The task » Every line from the one containing "info@guereÃ±usouvenirs.com (1420, 1016)" through the end of the listing below must be given again exactly, and nothing else; exclude pictures.

─── Data to use

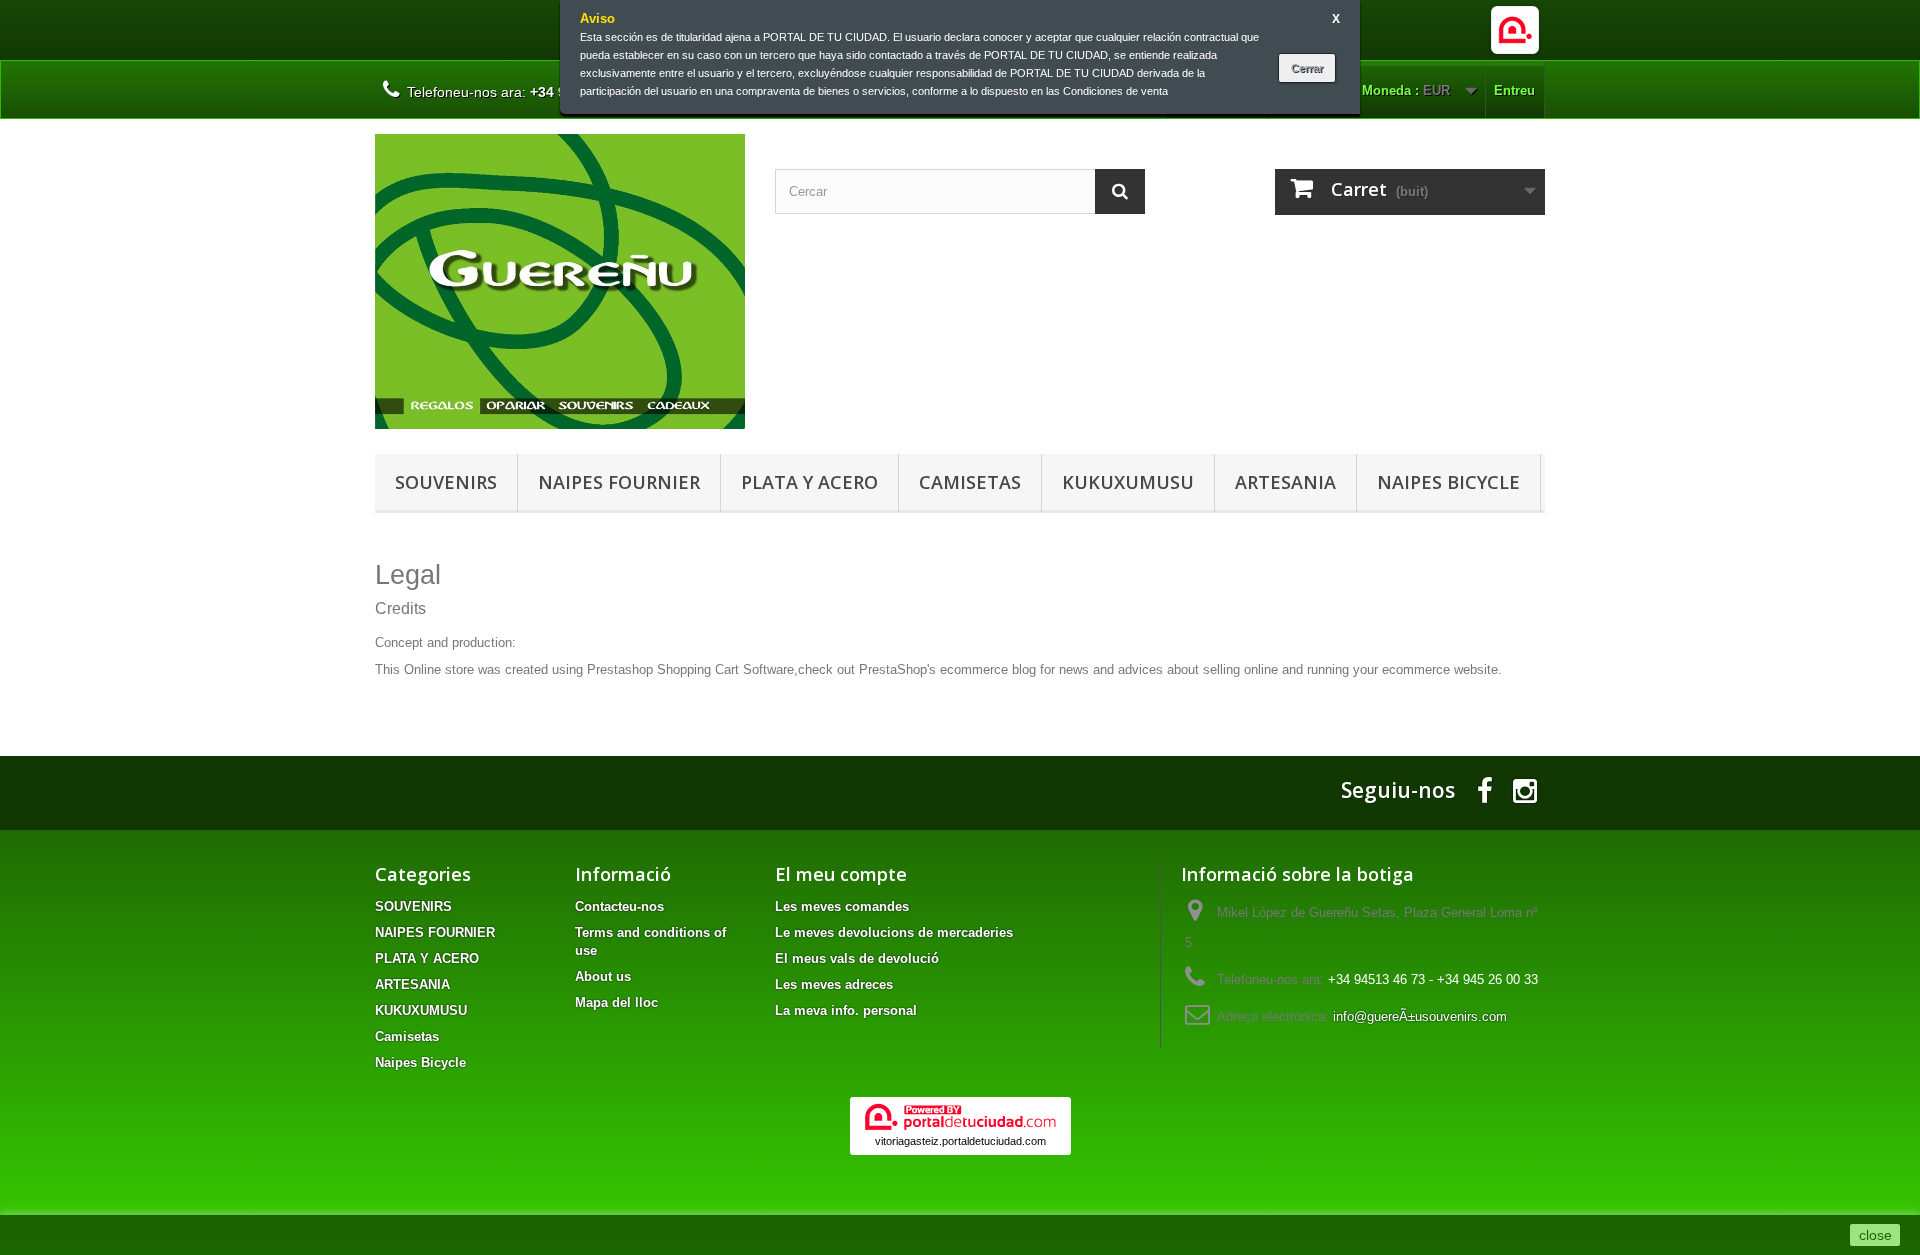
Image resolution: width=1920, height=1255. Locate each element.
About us (603, 976)
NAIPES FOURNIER (619, 482)
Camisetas (970, 482)
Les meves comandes (842, 906)
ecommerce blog (988, 669)
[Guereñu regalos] (560, 281)
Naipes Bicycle (1448, 482)
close (1875, 1235)
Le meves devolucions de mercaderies (894, 932)
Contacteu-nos (619, 906)
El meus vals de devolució (857, 958)
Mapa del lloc (616, 1002)
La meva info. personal (846, 1010)
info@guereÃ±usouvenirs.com (1420, 1016)
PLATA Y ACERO (809, 482)
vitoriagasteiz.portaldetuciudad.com (960, 1141)
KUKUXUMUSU (1128, 482)
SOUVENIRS (446, 482)
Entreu (1514, 90)
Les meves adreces (834, 984)
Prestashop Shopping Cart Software (690, 669)
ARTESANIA (1285, 482)
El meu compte (841, 874)
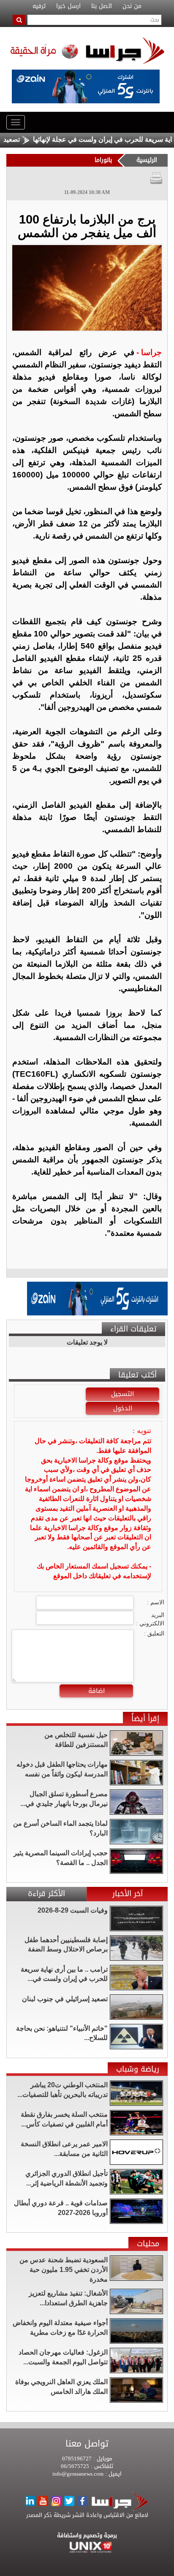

──────

Task solution »
info@guereÃ±usouvenirs.com (1420, 1016)
PLATA Y ACERO (809, 482)
vitoriagasteiz.portaldetuciudad.com (960, 1141)
KUKUXUMUSU (1128, 482)
SOUVENIRS (446, 482)
Entreu (1514, 90)
Les meves adreces (834, 984)
Prestashop Shopping Cart Software (690, 669)
ARTESANIA (1285, 482)
El meu compte (841, 874)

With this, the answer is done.